The current acting ambassador to Ukraine is Bill Taylor. Taylor was first appointed ambassador to Ukraine in 2006 by then-President George W. Bush, and returned to the role this summer after Trump fired Marie Yovanovitch under suspicious circumstances.
Today, Taylor gave shocking testimony directly linking Trump to the decision to withhold legally appropriated military aid to Ukraine until its president "publicly" committed to investigating Trump's political rival, former vice-president Joe Biden. As Taylor put it in his opening statement:
[Trump political appointee] Ambassador Sondland also told me that he now recognized that he had made a mistake by earlier telling the Ukrainian officials to whom he spoke that a White House meeting with President Zelenskyy was dependent on a public announcement of investigations. In fact, Ambassador Sondland said, "everything" was dependent on such an announcement, including security assistance. He said that President Trump wanted President Zelenskyy" in a public box” by making a public statement about ordering such investigations.
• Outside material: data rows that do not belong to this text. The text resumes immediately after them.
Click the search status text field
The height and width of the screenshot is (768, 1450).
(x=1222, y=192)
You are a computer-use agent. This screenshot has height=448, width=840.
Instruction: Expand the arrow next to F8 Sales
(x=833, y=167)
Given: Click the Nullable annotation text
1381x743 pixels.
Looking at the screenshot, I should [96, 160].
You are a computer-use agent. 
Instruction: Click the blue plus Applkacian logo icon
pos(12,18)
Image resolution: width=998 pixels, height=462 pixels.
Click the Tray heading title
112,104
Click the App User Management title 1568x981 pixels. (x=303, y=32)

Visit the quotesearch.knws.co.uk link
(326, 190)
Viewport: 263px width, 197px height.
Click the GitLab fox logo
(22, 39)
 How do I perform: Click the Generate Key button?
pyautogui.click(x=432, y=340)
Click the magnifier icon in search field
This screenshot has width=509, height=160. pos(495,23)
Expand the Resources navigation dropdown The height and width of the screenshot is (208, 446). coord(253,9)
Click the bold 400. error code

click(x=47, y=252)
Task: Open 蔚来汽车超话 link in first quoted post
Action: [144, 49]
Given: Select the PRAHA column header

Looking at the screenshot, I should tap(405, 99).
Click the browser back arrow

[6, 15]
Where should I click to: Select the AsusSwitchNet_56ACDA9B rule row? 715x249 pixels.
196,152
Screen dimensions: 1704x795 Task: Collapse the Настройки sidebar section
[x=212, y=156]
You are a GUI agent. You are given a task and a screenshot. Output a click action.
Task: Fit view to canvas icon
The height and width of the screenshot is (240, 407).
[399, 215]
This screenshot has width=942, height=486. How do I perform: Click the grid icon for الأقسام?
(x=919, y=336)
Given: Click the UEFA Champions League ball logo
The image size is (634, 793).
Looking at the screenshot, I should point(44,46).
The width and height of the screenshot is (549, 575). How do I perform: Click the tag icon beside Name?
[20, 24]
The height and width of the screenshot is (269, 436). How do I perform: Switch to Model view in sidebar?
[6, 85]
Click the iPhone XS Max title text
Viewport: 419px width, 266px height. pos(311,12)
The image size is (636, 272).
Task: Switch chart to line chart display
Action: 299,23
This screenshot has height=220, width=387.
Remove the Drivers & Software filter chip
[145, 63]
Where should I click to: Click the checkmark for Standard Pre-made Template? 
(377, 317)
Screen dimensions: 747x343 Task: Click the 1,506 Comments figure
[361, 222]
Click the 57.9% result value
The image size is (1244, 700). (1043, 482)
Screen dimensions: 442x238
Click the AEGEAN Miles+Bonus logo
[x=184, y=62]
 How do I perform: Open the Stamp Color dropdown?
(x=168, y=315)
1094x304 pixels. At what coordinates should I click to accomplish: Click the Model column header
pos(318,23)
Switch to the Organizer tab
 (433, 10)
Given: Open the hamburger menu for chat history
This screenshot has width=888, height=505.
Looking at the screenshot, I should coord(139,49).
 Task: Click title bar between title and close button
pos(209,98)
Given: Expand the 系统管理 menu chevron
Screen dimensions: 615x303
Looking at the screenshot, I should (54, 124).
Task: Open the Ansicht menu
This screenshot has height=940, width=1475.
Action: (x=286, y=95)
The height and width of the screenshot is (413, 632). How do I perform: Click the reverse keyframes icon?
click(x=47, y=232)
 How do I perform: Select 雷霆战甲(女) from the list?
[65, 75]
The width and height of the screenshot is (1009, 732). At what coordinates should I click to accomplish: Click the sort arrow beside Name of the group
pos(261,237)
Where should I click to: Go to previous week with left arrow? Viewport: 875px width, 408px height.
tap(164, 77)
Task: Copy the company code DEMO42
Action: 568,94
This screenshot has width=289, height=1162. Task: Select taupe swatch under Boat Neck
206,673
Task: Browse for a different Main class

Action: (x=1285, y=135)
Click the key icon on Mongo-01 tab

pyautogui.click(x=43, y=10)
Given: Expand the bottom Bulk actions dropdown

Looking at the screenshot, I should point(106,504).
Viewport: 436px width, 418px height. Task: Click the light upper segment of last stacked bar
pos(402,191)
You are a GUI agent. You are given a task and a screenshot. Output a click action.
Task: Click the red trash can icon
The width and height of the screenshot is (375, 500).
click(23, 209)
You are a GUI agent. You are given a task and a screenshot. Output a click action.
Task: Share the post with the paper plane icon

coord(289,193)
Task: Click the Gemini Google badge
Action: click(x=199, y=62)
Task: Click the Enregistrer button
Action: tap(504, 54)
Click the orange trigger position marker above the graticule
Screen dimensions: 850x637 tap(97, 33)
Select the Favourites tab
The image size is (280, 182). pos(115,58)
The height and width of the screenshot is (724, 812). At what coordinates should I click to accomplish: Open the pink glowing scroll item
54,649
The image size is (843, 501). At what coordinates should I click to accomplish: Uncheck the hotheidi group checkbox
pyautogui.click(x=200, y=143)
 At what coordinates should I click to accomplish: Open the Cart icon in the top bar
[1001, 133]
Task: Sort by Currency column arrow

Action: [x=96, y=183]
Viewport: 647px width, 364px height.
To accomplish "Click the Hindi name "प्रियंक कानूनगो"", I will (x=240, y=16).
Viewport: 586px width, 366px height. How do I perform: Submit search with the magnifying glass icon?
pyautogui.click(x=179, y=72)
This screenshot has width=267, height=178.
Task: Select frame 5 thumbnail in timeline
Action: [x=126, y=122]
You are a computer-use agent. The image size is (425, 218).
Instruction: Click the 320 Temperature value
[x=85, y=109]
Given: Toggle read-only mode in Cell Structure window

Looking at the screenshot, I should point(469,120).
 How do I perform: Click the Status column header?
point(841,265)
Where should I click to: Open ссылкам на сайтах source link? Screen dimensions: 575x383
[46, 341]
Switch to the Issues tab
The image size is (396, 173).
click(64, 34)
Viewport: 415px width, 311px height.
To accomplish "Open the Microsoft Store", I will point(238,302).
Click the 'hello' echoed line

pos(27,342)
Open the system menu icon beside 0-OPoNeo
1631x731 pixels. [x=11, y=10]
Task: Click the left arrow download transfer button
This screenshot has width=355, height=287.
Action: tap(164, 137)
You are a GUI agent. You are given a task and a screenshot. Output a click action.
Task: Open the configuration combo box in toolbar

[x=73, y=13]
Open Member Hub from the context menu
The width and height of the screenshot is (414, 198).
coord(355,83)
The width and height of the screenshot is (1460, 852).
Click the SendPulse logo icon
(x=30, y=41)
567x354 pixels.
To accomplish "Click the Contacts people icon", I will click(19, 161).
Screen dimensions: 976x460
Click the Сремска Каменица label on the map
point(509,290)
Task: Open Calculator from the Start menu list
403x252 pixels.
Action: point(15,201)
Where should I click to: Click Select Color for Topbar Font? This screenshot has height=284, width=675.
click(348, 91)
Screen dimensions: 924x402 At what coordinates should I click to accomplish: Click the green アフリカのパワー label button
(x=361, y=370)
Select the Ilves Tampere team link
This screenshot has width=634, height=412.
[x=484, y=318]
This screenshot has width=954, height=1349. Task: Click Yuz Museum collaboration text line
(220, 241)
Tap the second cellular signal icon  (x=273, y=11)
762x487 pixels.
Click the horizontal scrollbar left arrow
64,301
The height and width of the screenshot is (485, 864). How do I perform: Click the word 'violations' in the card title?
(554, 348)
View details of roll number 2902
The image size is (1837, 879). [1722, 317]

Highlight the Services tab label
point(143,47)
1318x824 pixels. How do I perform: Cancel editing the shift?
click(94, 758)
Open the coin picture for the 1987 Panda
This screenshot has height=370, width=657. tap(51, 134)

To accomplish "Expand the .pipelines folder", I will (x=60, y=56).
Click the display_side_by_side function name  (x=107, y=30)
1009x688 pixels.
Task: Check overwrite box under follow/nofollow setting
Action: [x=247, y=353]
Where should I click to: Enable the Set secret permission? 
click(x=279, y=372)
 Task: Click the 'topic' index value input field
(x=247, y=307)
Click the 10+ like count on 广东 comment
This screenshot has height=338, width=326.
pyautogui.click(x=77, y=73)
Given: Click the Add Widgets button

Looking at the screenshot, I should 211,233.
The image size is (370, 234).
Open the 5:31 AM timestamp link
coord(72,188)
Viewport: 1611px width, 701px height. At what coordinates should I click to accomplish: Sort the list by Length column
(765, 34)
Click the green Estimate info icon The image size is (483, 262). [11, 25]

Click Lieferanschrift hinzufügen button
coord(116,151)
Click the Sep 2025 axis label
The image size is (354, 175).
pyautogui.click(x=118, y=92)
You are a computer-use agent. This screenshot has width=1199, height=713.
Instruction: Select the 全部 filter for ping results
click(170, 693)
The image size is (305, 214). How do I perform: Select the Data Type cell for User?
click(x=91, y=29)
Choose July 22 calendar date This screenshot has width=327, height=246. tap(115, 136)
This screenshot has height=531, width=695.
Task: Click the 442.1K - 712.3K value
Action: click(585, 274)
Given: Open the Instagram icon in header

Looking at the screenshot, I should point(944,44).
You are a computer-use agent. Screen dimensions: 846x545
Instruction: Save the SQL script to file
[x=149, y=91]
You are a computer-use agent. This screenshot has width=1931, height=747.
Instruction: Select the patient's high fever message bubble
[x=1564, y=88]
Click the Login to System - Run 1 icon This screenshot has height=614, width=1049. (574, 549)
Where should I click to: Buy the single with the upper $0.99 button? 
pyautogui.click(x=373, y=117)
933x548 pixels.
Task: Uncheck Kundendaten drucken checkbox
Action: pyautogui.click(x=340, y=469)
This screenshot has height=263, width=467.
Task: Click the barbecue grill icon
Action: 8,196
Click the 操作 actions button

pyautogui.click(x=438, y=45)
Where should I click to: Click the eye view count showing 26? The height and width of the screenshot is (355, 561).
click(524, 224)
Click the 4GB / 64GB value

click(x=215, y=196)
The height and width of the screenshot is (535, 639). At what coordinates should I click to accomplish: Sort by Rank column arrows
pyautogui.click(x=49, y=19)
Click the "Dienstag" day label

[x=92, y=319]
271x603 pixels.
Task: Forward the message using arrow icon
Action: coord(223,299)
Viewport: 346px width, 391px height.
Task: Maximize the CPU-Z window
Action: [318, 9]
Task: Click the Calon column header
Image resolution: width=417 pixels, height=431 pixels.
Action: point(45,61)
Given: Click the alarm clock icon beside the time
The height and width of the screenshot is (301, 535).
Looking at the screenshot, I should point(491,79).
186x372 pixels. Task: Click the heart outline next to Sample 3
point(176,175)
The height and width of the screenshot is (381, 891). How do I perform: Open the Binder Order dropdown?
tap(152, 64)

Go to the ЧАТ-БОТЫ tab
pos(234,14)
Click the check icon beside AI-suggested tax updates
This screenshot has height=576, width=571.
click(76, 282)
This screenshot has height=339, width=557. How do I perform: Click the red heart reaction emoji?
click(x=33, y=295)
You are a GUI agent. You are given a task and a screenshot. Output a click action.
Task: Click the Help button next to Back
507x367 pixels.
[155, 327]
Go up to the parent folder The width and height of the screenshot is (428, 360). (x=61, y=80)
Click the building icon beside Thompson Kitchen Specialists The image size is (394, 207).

...Before these text messages, during our call on September 8, Ambassador Sondland tried to explain to me that President Trump is a businessman. When a businessman is about to sign a check to someone who owes him something, he said, the businessman asks that person to pay up before signing the check. Ambassador Volker used the same terms several days later while we were together at the Yalta European Strategy Conference. I argued to both that the explanation made no sense: the Ukrainians did not "owe" President Trump anything, and holding up security assistance for domestic political gain was "crazy," as I had said in my text message to Ambassadors Sondland and Volker on September 9.
Taylor's revelations only confirm what Trump has all but admitted in other ways. But they are yet another complete refutation, from someone who witnessed events on the ground, of Trump's increasingly vocal insistence that there was "no quid pro quo."
In response, Trump dispatched Stephanie Grisham, the seldom-seen White House Press Secretary, to issue a statement calling Taylor a "radical unelected bureaucrat."
Taylor, who has served the United States in military and diplomatic roles for 50 years, was appointed to his "unelected bureaucrat" role as acting ambassador by Trump himself.
Why does this matter?
- Calling people names doesn't make what they witnessed go away.
- Trump hasn't actually denied anything Taylor said.